DANIEL CREWS-CHUBB

Daniel Crews-Chubb – Artillery – Annabel Osberg
 

Daniel Crews-Chubb’s paintings comprise enthralling convolutions of historic imagery, digital culture, and art historical modes of representation. Ancient iconography mingles with mid-century expressionism and contemporary smartphone self-portraiture in the British painter’s show titled “Chariots, Beasts and Belfies” at Roberts Projects. Like weathered walls bearing heavy layers of graffiti, grime and whitewash, these paintings manifest labyrinthine webs of fascinating and problematic societal carryovers from a spectrum of previous eras and cultures.

 

As his show’s title implies, Crews-Chubb’s depictions center on an elemental trio of beasts, women and chariots.
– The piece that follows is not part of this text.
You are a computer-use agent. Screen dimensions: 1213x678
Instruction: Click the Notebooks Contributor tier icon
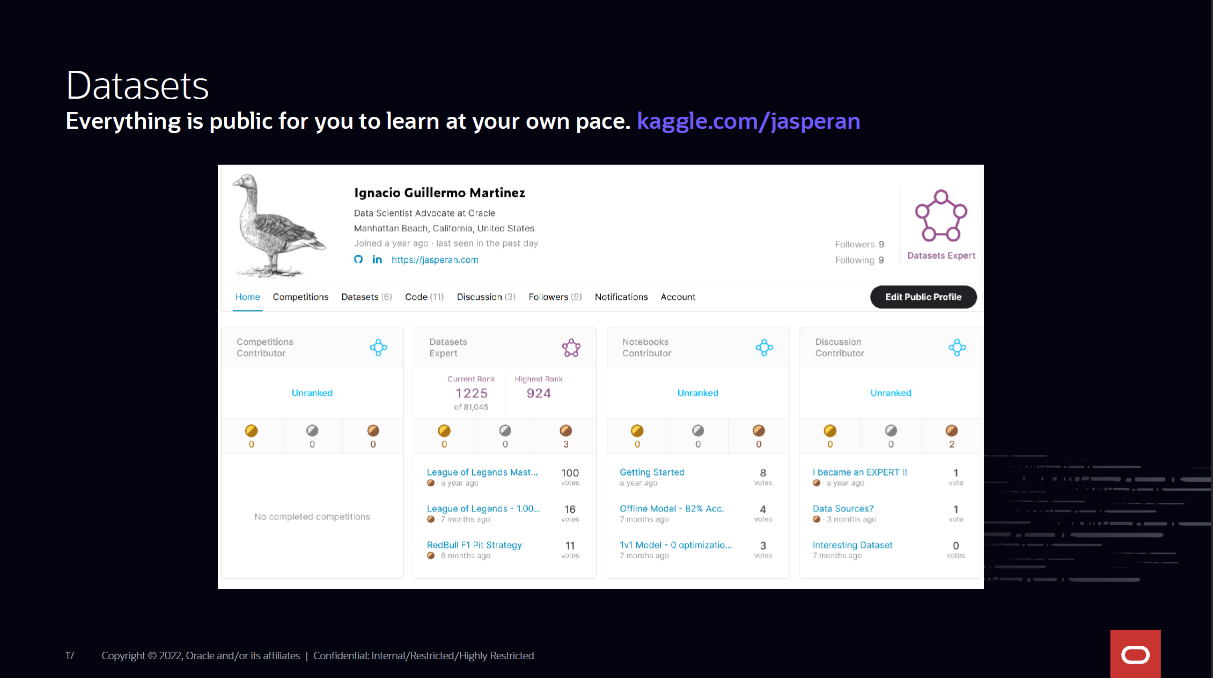[764, 348]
Paintings’ titles indicate that Crews-Chubb has created some sort of personal mythology around recurring characters named Zumbi and Belfie.

 

For those uninitiated in social media slang, a “Belfie” is a self-portrait of one’s buttocks. Crews-Chubb’s Belfie usually embodies the frenetically scrawled form of a contorted nude woman with a mask-like face and exaggerated rump, breasts and genitalia.

 

Such anatomical overstatement aligns with a vast array of depictions of women throughout art history and popular culture; but Crews-Chubb’s specific manner of painting is clearly indebted to Expressionism, Neo-Expressionism, Art Brut and CoBra. De Kooning is the most obvious influence of Crews-Chubb’s Belfies; Dubuffet and Baselitz are unmistakable references.

 

By emulating these painters, Crews-Chubb assumes their questionable baggage. De Kooning compared his own “Women” series to the Venus of Willendorf, a Paleolithic sculpture believed to have functioned as a fertility fetish or a woman’s self-portrait. However, such scholars as Carol Duncan have pointed out that de Kooning’s glaringly monstrous females appear more as “girlie-Gorgons” incarnating womankind as “simultaneously frightening and ludicrous.”

 

Like de Kooning, Crews-Chubb combines ancient iconography with suggestive contemporary feminine imagery. Superficially, his depictions appear as derisive burlesques of the belfie phenomenon in a de Kooning’s vein. In fact, Crews-Chubb’s loaded, anachronistic imagery serves as a provocative hook belying more nuanced content.

 

Rather than merely pastiching previous styles, he situates them in an age-old historic context, with deliquescence quasi-parodistically emphasized through grungy tactility and blatantly obsolete motifs such as chariots. For their copious textural accretions, Crews-Chubb’s paintings with patched canvas scraps bulging from underneath, evoke the tactility of dilapidated walls from cave paintings to grimy lararium frescoes to inscribed modern masonry. Ambiguous flowing imagery is embedded among crustaceous paint and wadded fabric.

 

The two largest and most absorbing pictures are from his “Chariot” series, debuted in this show. In Beasts with Headdresses (all works 2018), woman and beast merge as a sphinx. Conversely, in Chariot (red orange green), a chariot symbolizes power and agency, with its female driver in control. A daring self-assertion underlies the belfie’s seductive overtone. Featured in two paintings, Zumbi appears to be named after a 17th century Afro-Brazilian rebel warrior revered as a symbol of resistance to oppression. By alternately imitating and undermining controversial conventions, Crews-Chubb reflects the perpetual interplay of ambivalent and contradictory attitudes in which cultures are rooted.

 

The past is never changeable; but current artistic interpretation always is. In a society stirring to feminism, Crews-Chubb’s paintings read as open-ended narratives about transmuting historical precedents. History can impair or empower, depending on how one engages it. This painter harnesses classical icons to striking effect.